● Objective: Reproduce every line of the records below verbatim, omitting the pictures.

● Material supplied:
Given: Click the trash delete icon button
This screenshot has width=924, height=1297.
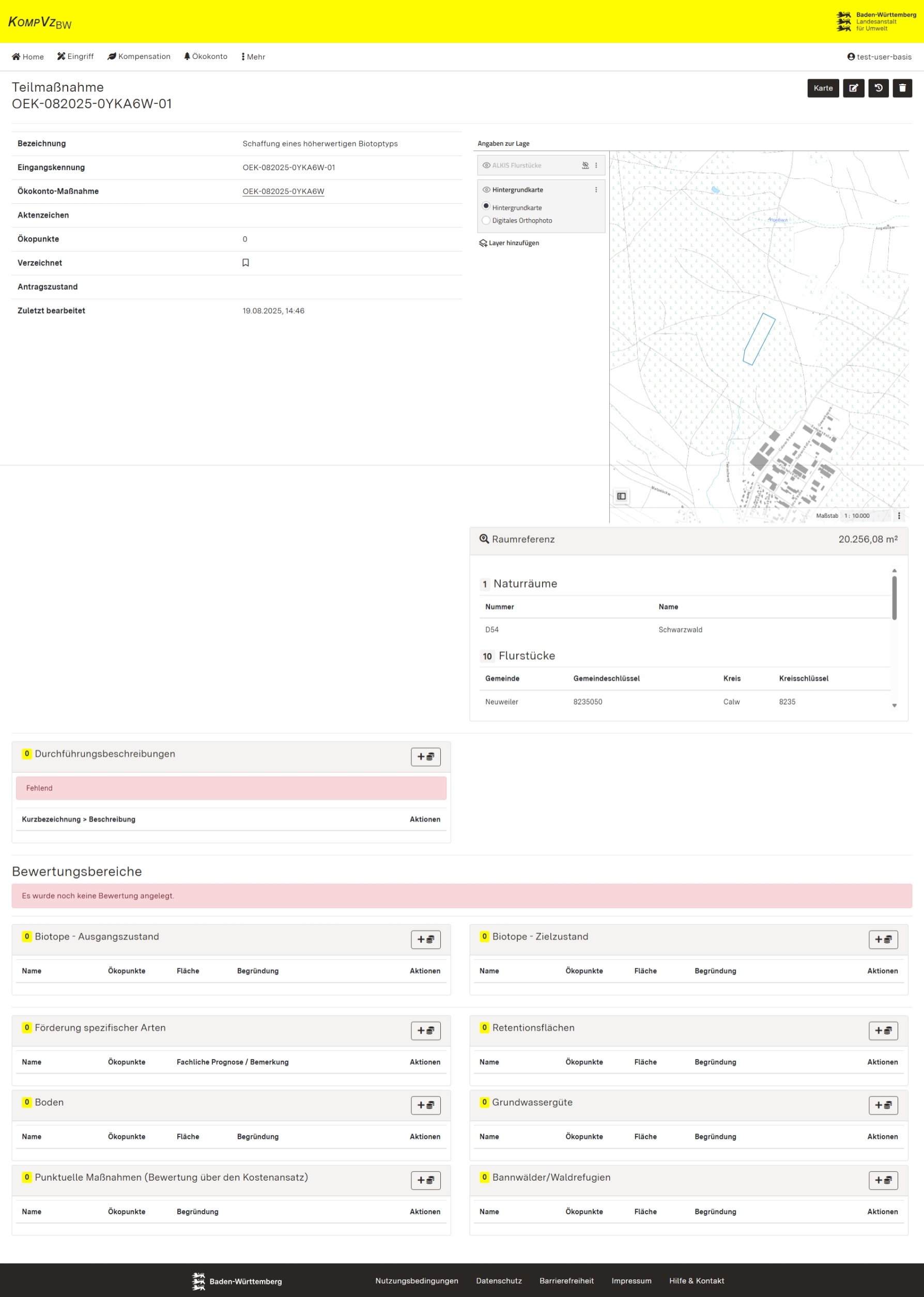Looking at the screenshot, I should (902, 88).
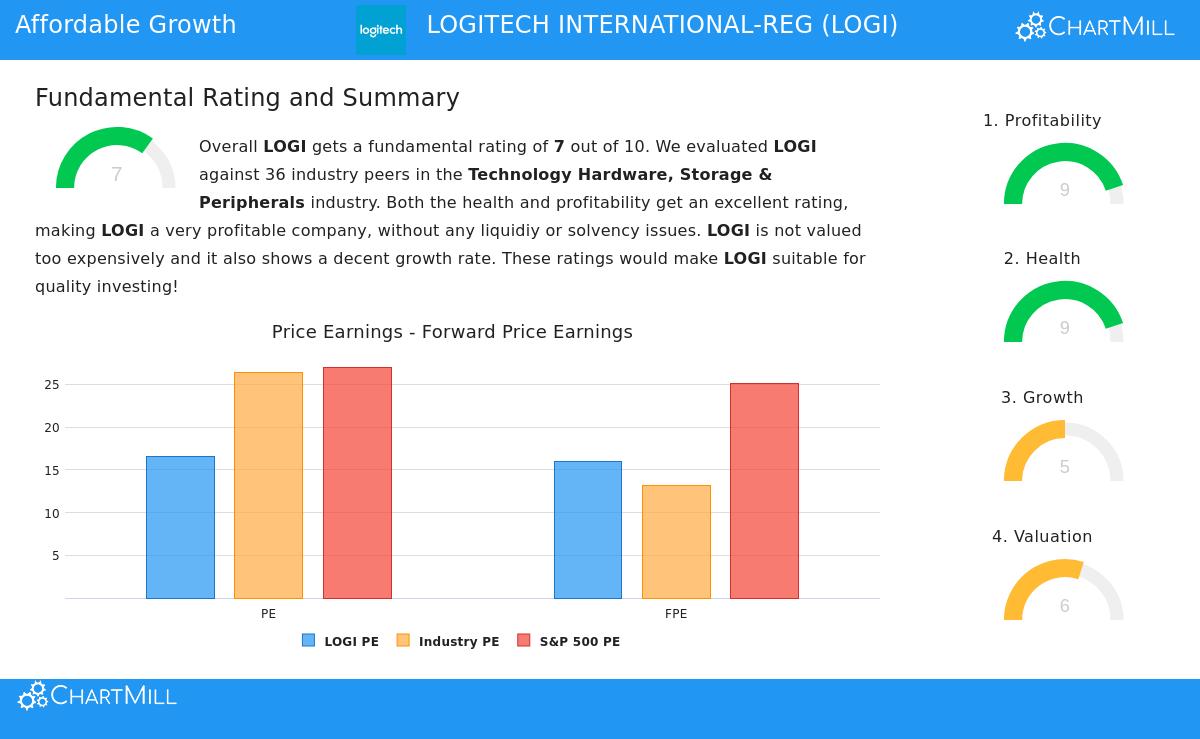
Task: Toggle visibility of S&P 500 PE series
Action: click(x=570, y=641)
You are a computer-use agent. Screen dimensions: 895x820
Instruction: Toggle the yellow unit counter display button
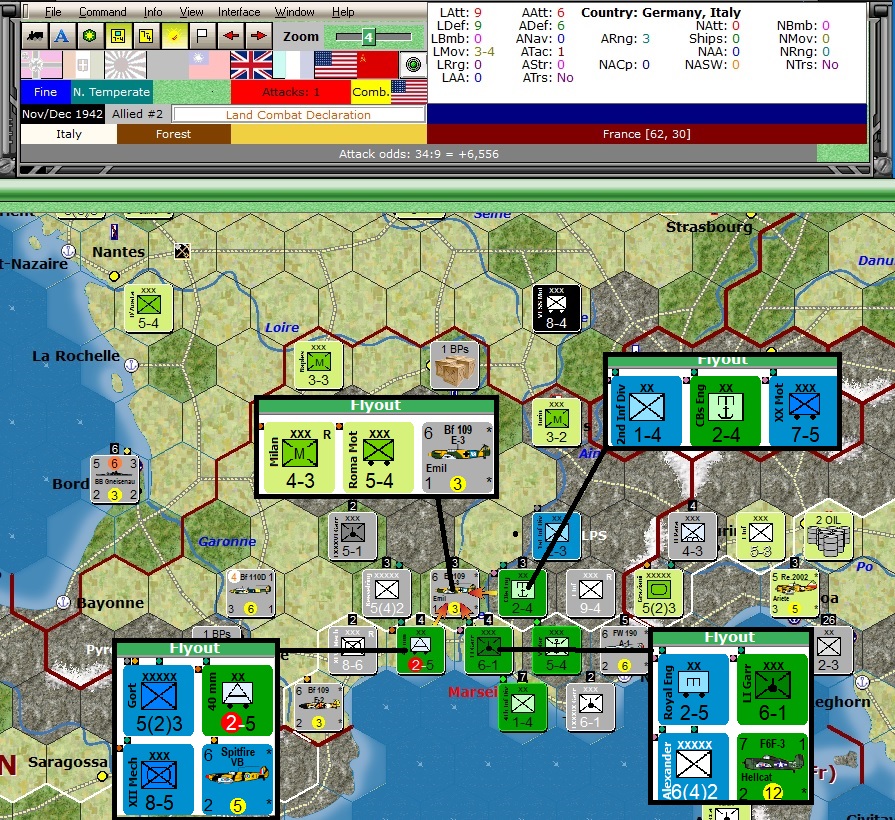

● Result for this exercise:
Given: Click the trash delete icon button
This screenshot has width=924, height=1297.
Looking at the screenshot, I should (902, 88).
Task: Toggle visibility of S&P 500 PE series
Action: click(x=570, y=641)
You are a computer-use agent. Screen dimensions: 895x820
Instruction: Toggle the yellow unit counter display button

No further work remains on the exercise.